====== TEXT FOR ANALYSIS
BBDL’s horse fund taps growing market

Luxembourg manager BBDL has launched what is believed to be the first investment fund focused mainly on thoroughbred horses for show events.

The Equi Future Champions (EFC) Fund is a non-Ucits onshore regulated fund, launched in Luxembourg in August. It aims for annual net returns of at least 10%, which are not correlated to mainstream asset classes. The revenue will come from a mixture of events prize money, proceeds of sales and charges for breeding. The manager, BBDL Luxembourg, is seeking to gather up to €250m during the sixmonth fundraising period.

The SICAV-SIF is designated only for qualified investors and could be added in portfolios of institutional investors, family offices and wealthy private individuals. The managers will use about 60% to 70% of fund assets to buy horses both privately and at auctions globally.

They will invest 20% to 25% along private equity lines in companies related to the equine industry. The managers have pproached some potential targets for this portion, and it is understood it will sit alongside Warren Buffett as an existing coinvestor in one of these ventures.

Semi-annual liquidity

The rest of assets will be a cash reserve for fresh purchases and extra liquidity. Diversified wealth management group Baumann & Partners, headed by founder John Baumann, is initiator of the fund, and manager of its cash and private equity parts.

Baumann says the horse portion of the portfolio can be sold in a matter of days and, though private equity investments would take longer, this allowed the managers to offer at least semi-annual liquidity to investors, after an initial one-year lock on money expires.

He adds: “Horses form part of a huge industry that has not been detected by financial services. The industry has not regarded it much, because it falls under the category ‘agriculture’. In the US last year, the equine industry contributed $119bn to GDP, and provided 1.4 million jobs. In Germany it provides 300,000 direct jobs and in the UK it is 5.4% of GDP.”

Baumann says there was growing interest in show events in the Middle East, Russia and, maybe most importantly, China: “China had quarantine restrictions, but they are organising the biggest jumping event next year in Shanghai.”

The EFC fund will trade some horses it buys, offer others for breeding, and enter horses in events such as dressage, cross-country races (‘eventing’) and show-jumping. It will not enter its horses for flat races, or steeplechases, nor breed thoroughbreds itself.

The fund will spread horses between 20 and 30 stables. Each stable will hold at most ten top-grade horses, so the fund will be diversified across up to 200 thoroughbreds. This is about one third of the viable sports horses universe the fund has identified.

At purchase, the objectives for each horse are established including what level of events it might reach, forecast sales price and time, and projected costs up to that point. This evaluation is reviewed every quarter.

Baumann says: “Our process is more complicated and sophisticated than equity analysts.”

A radiographic assessment categorises each horse, and the fund has strict criteria what level each horse – or its heart – must meet before it can buy. All the horses will be insured for injury and accidents, and the managers will conduct regular, strict
tests on their housing and trainers to ensure animal welfare standards are being met.

Monthly costs per horse for vets and vaccinations, blacksmiths, food and riders come to about €1,200. Baumann adds that the fund requires each rider to submit quarterly a written update on the training status on every horse. The managers will conduct “unannounced training controls” as well as reviewing operations/facilities, training plans, and the events themselves.
============
====== DATA TO EXAMINE
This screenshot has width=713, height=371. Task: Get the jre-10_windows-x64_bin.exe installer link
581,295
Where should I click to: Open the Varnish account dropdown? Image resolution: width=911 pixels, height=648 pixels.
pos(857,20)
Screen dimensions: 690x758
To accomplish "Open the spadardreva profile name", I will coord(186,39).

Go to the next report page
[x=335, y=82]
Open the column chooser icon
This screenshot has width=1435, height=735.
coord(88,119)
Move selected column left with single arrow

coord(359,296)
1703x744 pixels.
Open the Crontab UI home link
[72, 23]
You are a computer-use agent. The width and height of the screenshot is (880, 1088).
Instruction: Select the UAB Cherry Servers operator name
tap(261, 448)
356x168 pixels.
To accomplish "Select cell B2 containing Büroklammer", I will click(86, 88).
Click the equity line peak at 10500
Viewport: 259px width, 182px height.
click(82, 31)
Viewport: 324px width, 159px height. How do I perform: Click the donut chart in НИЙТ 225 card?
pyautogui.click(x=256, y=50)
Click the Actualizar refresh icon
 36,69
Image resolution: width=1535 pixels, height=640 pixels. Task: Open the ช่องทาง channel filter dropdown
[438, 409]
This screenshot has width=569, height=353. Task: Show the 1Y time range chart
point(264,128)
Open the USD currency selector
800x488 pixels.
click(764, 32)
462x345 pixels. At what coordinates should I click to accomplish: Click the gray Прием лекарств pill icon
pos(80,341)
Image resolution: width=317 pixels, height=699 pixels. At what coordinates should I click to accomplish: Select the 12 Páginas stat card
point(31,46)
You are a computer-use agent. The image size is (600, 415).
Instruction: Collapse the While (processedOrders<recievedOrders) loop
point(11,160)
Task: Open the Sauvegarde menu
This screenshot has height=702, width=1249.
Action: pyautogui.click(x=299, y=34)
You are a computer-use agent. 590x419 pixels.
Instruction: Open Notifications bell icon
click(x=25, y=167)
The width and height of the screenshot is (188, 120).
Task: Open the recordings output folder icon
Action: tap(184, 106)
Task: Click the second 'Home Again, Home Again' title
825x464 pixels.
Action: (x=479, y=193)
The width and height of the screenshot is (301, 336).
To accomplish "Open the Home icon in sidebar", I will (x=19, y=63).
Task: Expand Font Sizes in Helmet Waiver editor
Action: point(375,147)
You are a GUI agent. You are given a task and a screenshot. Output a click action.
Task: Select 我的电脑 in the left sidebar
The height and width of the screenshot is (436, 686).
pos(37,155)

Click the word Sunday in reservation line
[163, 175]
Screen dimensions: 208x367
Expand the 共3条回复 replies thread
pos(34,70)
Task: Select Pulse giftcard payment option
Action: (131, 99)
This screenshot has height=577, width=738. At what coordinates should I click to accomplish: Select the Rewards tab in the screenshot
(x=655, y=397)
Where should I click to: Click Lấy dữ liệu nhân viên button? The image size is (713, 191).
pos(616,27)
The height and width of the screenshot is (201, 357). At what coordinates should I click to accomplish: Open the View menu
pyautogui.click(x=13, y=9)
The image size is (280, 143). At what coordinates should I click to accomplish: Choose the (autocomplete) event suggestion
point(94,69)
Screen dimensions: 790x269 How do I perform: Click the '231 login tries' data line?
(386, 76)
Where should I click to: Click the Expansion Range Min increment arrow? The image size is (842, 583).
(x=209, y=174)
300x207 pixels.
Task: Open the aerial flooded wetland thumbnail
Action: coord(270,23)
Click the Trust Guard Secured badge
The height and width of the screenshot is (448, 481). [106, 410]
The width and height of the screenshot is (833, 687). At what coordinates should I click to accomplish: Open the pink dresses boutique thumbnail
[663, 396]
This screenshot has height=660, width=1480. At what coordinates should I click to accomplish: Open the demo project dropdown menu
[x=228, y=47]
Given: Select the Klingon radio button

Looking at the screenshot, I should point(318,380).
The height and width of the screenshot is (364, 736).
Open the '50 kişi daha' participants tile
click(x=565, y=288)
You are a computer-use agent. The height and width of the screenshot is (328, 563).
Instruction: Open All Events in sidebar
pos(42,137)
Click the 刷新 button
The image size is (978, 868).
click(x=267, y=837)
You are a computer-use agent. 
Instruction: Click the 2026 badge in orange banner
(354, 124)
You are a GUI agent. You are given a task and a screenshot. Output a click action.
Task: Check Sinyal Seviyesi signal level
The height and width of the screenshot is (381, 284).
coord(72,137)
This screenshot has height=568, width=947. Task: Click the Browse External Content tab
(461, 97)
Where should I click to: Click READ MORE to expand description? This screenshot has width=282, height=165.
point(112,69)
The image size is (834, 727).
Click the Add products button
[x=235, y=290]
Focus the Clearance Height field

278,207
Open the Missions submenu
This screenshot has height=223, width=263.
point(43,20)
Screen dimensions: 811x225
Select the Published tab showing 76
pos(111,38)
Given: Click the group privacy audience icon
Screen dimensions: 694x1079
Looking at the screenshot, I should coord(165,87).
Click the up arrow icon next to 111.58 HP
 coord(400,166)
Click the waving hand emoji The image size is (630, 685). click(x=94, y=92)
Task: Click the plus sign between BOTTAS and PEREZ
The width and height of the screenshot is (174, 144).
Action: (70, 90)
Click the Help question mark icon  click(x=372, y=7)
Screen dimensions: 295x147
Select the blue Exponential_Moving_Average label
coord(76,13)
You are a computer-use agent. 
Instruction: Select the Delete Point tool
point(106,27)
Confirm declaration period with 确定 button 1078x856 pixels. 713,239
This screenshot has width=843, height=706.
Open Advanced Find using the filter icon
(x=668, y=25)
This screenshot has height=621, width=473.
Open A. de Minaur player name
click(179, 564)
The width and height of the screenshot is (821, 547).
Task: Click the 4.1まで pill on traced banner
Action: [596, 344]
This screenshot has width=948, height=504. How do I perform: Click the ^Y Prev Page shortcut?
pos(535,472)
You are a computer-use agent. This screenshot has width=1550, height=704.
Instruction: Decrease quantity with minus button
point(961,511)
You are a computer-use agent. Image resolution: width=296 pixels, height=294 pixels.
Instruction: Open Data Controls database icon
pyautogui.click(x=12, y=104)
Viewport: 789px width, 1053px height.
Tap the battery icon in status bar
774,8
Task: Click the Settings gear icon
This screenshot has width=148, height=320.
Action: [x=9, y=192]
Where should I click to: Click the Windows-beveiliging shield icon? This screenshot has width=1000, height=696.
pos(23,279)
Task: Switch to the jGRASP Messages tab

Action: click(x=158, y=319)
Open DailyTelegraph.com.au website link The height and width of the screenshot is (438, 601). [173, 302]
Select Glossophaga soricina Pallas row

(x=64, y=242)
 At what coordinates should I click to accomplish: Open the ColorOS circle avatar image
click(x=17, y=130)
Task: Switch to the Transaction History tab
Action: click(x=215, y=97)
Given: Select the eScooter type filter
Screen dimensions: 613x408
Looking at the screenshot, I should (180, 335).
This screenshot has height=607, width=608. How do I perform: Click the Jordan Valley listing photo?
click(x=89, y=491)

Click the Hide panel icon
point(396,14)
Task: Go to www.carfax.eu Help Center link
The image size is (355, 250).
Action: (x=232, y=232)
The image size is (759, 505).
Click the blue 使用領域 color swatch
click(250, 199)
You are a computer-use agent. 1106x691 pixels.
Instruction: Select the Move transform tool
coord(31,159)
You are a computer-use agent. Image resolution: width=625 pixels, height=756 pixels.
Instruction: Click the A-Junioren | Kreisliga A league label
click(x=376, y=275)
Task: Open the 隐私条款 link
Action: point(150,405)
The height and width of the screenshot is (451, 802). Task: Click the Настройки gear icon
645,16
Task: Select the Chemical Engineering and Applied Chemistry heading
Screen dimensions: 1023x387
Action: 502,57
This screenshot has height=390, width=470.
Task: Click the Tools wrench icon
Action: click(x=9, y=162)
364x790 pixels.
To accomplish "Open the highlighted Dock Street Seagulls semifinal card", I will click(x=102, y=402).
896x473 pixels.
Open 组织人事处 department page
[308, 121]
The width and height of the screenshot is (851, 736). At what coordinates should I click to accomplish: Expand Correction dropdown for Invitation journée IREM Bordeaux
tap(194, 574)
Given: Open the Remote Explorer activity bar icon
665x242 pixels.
============
▸ TASKS
1. From the article on BBDL's horse fund, return the part that opens with the words containing "The Equi Future" and closes with "sixmonth fundraising period.".
2. According to the article on BBDL's horse fund, why are the managers able to offer investors at least semi-annual liquidity? Answer in one to three sentences.
3. Decide whether each statement agrees with the article on BBDL's horse fund. Answer yes or no, and quote the deciding words.
(a) The fund will breed thoroughbreds itself.
(b) Each stable used by the fund will hold no more than ten top-grade horses.
(c) The fund aims for annual net returns of at least 15%.
The rows have no connection to the article on BBDL's horse fund.

▸ ANSWERS BY TASK
1.
The Equi Future Champions (EFC) Fund is a non-Ucits onshore regulated fund, launched in Luxembourg in August. It aims for annual net returns of at least 10%, which are not correlated to mainstream asset classes. The revenue will come from a mixture of events prize money, proceeds of sales and charges for breeding. The manager, BBDL Luxembourg, is seeking to gather up to €250m during the sixmonth fundraising period.

2. The horse portion of the portfolio can be sold in a matter of days. Private equity investments would take longer, but this still allows at least semi-annual liquidity once the initial one-year lock expires.

3.
(a) No: "nor breed thoroughbreds itself."
(b) Yes: "Each stable will hold at most ten top-grade horses"
(c) No: "It aims for annual net returns of at least 10%"